What have we learned?

The select committee convened by House Speaker Nancy Pelosi to investigate the events of Jan. 6, 2021, has heard from over 300 witnesses and seized tens of thousands of pages in documents. It has also recommended to the full House that former White House Chief-of-Staff Mark Meadows and former Trump adviser Steve Bannon be held in contempt of Congress (which the House voted to charge in both instances).

And on Sunday, the committee said it would present its findings in the months ahead. While there are only two Republicans on the panel, that is the fault of GOP leadership, which decided not to participate in what it said would be an unfair process. This amounts to a poison pill that may undermine the final report, but if that report somehow manages to be fair and non-partisan anyway, that pill will simply cause indigestion instead of a fatality.

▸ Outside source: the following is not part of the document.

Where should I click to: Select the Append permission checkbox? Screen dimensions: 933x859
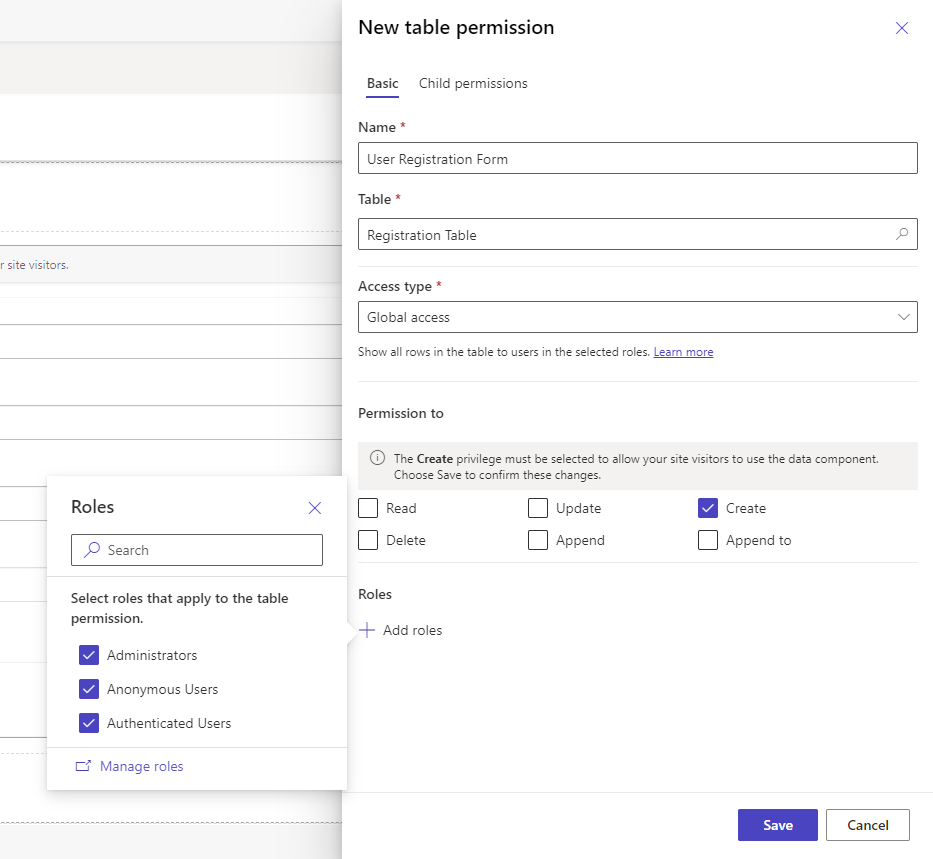538,540
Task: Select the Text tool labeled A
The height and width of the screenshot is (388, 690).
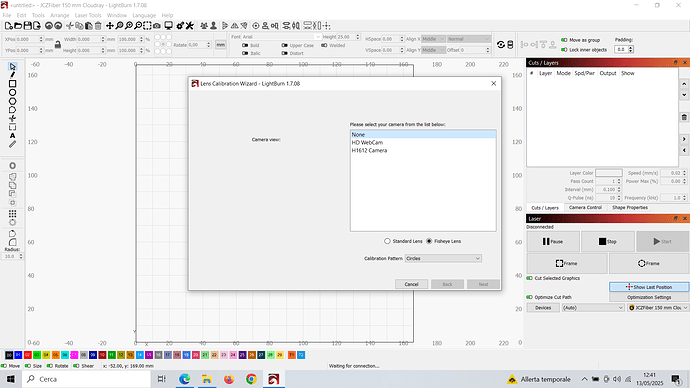Action: pyautogui.click(x=12, y=135)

But none of this process helps inform how we think about the anniversary today.  Nor does bunker thinking.

As a Republican, I am a little offsides in terms of my own thinking about Jan. 6, 2021, because I’m not willing to say it was no big deal, or that it was instigated by Antifa. But I’m a Maine Republican of the old and perhaps extinct sort, so being offsides is nothing new for me. The two Republicans on the investigating committee, Liz Cheney and Adam Kinzinger, are people I generally respect. Can they alone withstand the pressure to polarize the process, I wonder.

Within our ranks, Republicans desperately need to face the facts and hold accountable those who incited violence. In one form or another this must happen before November’s election or it will be an albatross around the neck of every Republican candidate – or at least every one in a competitive race.

At the same time, the presence of Adam Schiff (D-Hollywood) on the panel gives me pause. Schiff has become something of a symbol of hyper-politicized probes over the last five years. In fact, Americans have seen Congress so obsessed with investigating and impeaching that the institution’s traditionally low favorability rating has further plummeted. If the Democrats are hanging their electoral hopes on this review, that is bad news for the finding being anything but political.

So we may have to do the work ourselves. After all, how much can we lament the parlous state of democracy and then delegate the tough thinking to others?

We need an honest conversation about how the events of a year ago got to where they did. Why did an improbable array of Americans descend on Washington, and what did they seek to accomplish? The temperature in our country has risen to dangerous heights with people in our everyday lives getting angrier and angrier about matters best considered at lower blood pressures.

Then there is electoral integrity itself. Both sides have railed against the existing voting rules and procedures so much that any outcome in November might be contentious. It is the job of candidates and opinion leaders on both sides to tone this down and agree to common principles.

So far, the FBI has arrested over 100 alleged participants in the Capitol riot. Jacob Chansley, the buffalo-hatted shaman who became a symbol of the insanity, is serving a sentence of almost four years. So there is already some accountability. But, as is often the case in our country, the little people are paying the costs because they are easier to adjudicate.

Today is a good occasion for calm, as this was so absent a year ago. It is a chance to reflect, not finger-point. And the real work, if we are up to it, is to conduct, support and participate in an election over the next 11 months whose standards (and not just outcomes) help us all respect the system once again.

Sam Patten is a recovering political consultant who was raised in Knox County and worked for Maine’s last three Republican senators.